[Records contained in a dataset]

►

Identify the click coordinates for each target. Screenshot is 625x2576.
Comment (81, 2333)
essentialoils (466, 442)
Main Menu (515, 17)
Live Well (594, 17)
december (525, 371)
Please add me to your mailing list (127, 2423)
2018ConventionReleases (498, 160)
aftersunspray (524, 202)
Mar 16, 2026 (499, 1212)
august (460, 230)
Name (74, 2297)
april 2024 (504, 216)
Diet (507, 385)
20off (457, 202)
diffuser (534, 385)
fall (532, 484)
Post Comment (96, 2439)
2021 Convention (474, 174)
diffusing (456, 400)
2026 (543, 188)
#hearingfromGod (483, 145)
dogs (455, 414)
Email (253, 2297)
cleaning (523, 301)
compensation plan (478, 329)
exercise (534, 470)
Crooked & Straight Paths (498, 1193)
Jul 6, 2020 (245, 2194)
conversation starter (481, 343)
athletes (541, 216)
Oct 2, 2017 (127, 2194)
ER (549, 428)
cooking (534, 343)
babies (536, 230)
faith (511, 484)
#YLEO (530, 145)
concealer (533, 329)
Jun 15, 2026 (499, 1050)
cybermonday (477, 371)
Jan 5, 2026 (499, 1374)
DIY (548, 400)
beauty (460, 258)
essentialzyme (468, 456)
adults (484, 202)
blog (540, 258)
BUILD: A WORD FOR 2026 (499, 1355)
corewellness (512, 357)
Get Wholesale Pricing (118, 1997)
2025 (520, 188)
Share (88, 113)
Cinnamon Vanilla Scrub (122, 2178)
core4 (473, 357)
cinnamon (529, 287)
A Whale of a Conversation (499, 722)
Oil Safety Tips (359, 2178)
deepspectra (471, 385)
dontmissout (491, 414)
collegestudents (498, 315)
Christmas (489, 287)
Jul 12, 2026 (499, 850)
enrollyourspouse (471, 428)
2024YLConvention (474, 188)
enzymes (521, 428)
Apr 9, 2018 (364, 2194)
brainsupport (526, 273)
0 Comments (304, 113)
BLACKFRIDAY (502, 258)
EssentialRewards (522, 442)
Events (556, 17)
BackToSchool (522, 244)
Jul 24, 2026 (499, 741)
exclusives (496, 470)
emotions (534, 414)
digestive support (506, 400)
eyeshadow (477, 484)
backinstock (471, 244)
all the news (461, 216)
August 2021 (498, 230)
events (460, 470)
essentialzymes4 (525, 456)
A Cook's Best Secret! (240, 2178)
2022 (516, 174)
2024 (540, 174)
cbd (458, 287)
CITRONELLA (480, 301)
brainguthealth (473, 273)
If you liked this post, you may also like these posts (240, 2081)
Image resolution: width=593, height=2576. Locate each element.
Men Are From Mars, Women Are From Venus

◄
►

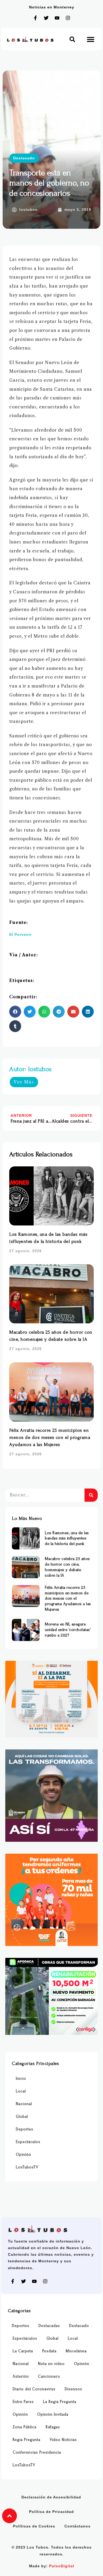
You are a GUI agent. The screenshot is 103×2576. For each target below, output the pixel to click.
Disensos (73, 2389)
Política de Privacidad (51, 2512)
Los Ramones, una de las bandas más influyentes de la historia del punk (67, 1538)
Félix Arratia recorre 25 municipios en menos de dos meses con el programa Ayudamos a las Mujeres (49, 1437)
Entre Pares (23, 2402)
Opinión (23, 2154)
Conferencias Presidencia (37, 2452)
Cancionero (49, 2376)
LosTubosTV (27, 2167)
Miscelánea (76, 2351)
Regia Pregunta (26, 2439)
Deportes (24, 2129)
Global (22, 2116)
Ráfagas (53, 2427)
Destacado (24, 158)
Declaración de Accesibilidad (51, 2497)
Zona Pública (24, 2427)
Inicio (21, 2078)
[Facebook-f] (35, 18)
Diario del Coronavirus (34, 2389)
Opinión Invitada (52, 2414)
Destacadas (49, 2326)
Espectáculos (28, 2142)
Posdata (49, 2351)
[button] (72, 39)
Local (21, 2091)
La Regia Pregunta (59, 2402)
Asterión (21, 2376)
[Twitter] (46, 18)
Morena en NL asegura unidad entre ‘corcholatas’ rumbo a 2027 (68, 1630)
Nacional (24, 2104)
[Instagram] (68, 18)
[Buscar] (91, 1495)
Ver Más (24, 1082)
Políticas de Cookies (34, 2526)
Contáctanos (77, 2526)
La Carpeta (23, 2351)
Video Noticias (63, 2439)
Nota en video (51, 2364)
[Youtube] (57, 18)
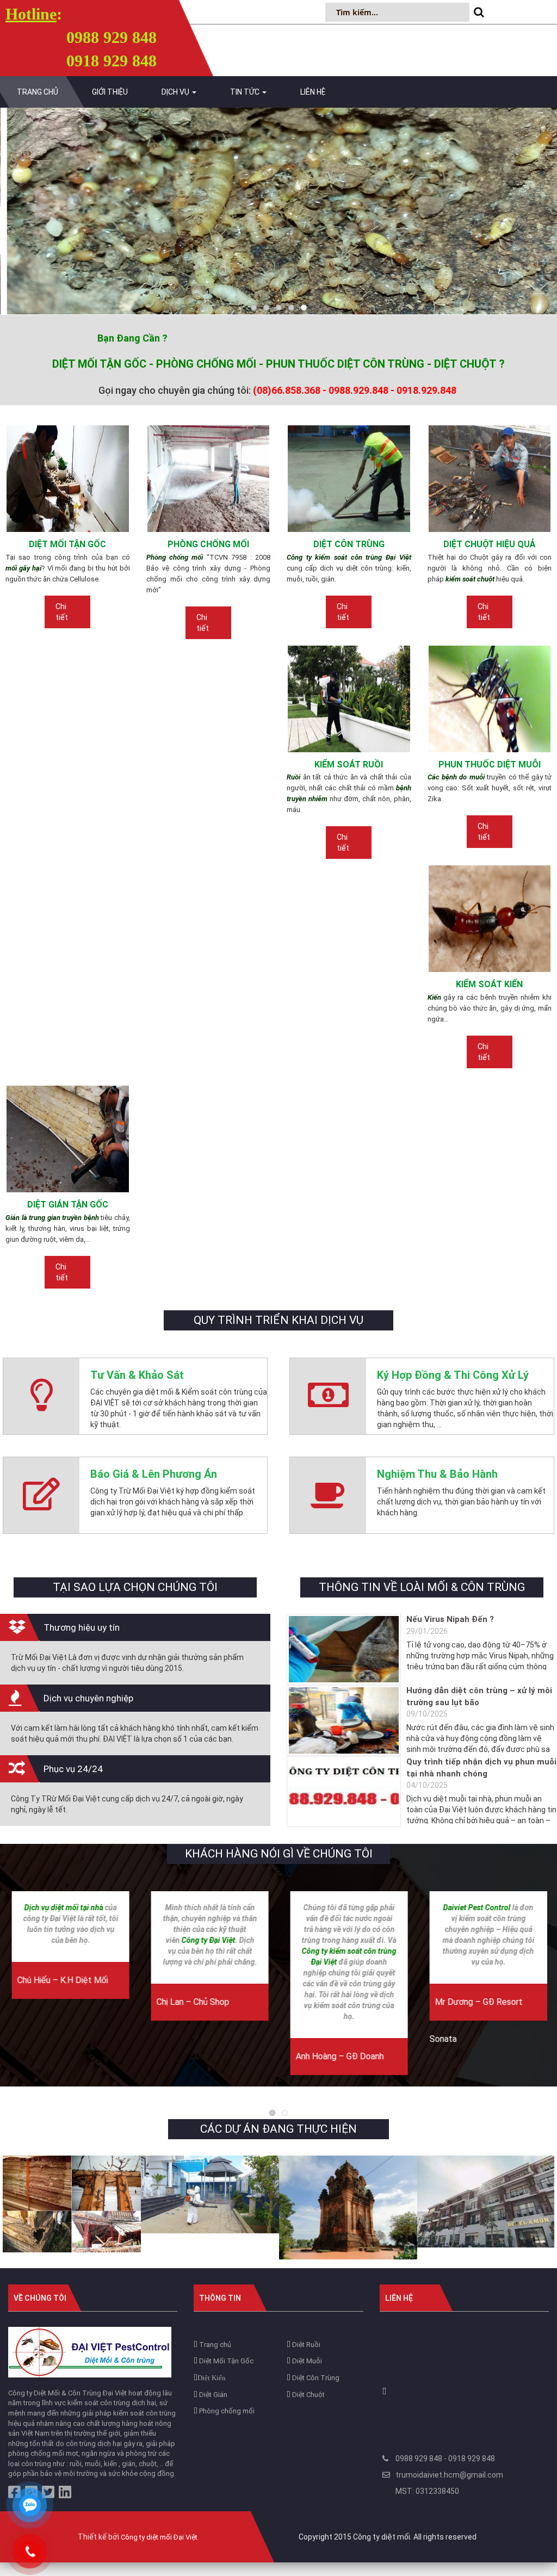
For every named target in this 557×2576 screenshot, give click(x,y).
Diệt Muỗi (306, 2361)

◄

## [AIM OF THE TASK]
Look back at the entries above and repeat, unchanged, every line from the line holding "Identify the click" through the line holding "exercise (534, 470)".

## [TASK OUTPUT]
Identify the click coordinates for each target. Screenshot is 625x2576.
Comment (81, 2333)
essentialoils (466, 442)
Main Menu (515, 17)
Live Well (594, 17)
december (525, 371)
Please add me to your mailing list (127, 2423)
2018ConventionReleases (498, 160)
aftersunspray (524, 202)
Mar 16, 2026 (499, 1212)
august (460, 230)
Name (74, 2297)
april 2024 (504, 216)
Diet (507, 385)
20off (457, 202)
diffuser (534, 385)
fall (532, 484)
Post Comment (96, 2439)
2021 Convention (474, 174)
diffusing (456, 400)
2026 (543, 188)
#hearingfromGod (483, 145)
dogs (455, 414)
Email (253, 2297)
cleaning (523, 301)
compensation plan (478, 329)
exercise (534, 470)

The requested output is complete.